* _Supplied material_:
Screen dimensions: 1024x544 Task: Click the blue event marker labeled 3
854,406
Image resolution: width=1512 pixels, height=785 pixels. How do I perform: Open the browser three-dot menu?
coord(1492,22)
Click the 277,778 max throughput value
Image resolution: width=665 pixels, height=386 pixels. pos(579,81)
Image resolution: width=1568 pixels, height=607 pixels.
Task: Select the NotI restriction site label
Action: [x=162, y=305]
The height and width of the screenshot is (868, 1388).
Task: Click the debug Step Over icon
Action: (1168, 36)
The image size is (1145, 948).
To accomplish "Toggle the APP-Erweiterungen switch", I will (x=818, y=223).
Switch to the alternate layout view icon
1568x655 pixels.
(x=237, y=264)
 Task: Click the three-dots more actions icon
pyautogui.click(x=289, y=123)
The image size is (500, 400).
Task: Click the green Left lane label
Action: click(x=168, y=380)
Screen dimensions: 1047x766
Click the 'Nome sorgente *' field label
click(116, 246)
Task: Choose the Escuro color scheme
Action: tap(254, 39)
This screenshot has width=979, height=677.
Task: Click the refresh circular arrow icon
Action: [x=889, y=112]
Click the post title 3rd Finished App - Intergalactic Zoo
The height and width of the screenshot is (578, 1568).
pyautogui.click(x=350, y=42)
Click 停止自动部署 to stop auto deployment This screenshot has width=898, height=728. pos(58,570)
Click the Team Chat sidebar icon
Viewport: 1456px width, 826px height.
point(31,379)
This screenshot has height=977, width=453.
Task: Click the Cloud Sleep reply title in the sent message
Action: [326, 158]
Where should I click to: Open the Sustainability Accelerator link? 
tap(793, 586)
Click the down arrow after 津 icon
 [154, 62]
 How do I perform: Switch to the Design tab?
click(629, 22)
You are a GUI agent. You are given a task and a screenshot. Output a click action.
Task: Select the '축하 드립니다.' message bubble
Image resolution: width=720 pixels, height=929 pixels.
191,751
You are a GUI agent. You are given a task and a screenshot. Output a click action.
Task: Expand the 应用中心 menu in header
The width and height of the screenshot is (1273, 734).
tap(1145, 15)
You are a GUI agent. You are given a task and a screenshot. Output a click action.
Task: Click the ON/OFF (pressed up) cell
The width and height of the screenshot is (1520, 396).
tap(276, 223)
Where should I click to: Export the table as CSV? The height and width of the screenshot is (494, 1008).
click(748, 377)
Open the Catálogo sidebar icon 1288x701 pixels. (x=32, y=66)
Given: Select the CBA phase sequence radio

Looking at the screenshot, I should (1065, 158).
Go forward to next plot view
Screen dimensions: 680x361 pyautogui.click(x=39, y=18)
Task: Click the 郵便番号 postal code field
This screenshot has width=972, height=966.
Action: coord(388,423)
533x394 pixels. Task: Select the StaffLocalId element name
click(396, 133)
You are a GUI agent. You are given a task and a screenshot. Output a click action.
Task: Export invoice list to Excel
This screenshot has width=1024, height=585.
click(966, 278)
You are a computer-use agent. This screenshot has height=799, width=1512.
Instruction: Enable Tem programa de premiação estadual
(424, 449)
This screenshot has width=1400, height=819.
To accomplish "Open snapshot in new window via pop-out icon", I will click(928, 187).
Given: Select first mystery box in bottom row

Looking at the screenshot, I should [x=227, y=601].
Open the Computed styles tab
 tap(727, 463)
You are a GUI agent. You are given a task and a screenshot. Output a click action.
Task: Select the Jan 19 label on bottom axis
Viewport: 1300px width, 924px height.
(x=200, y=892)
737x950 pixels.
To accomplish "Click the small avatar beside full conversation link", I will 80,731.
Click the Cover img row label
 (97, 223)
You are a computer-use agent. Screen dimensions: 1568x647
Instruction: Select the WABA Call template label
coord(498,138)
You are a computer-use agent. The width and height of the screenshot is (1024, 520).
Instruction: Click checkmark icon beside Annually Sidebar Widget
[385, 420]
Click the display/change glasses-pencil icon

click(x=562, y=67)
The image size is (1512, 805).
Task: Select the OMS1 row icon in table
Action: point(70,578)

* _Task objective_: With the first line of the material as the start and the line containing "The image size is (1145, 948)." as the end, repeat that span exactly and add nothing.

* _Your response_:
Screen dimensions: 1024x544 Task: Click the blue event marker labeled 3
854,406
Image resolution: width=1512 pixels, height=785 pixels. How do I perform: Open the browser three-dot menu?
coord(1492,22)
Click the 277,778 max throughput value
Image resolution: width=665 pixels, height=386 pixels. pos(579,81)
Image resolution: width=1568 pixels, height=607 pixels.
Task: Select the NotI restriction site label
Action: [x=162, y=305]
The height and width of the screenshot is (868, 1388).
Task: Click the debug Step Over icon
Action: (1168, 36)
The image size is (1145, 948).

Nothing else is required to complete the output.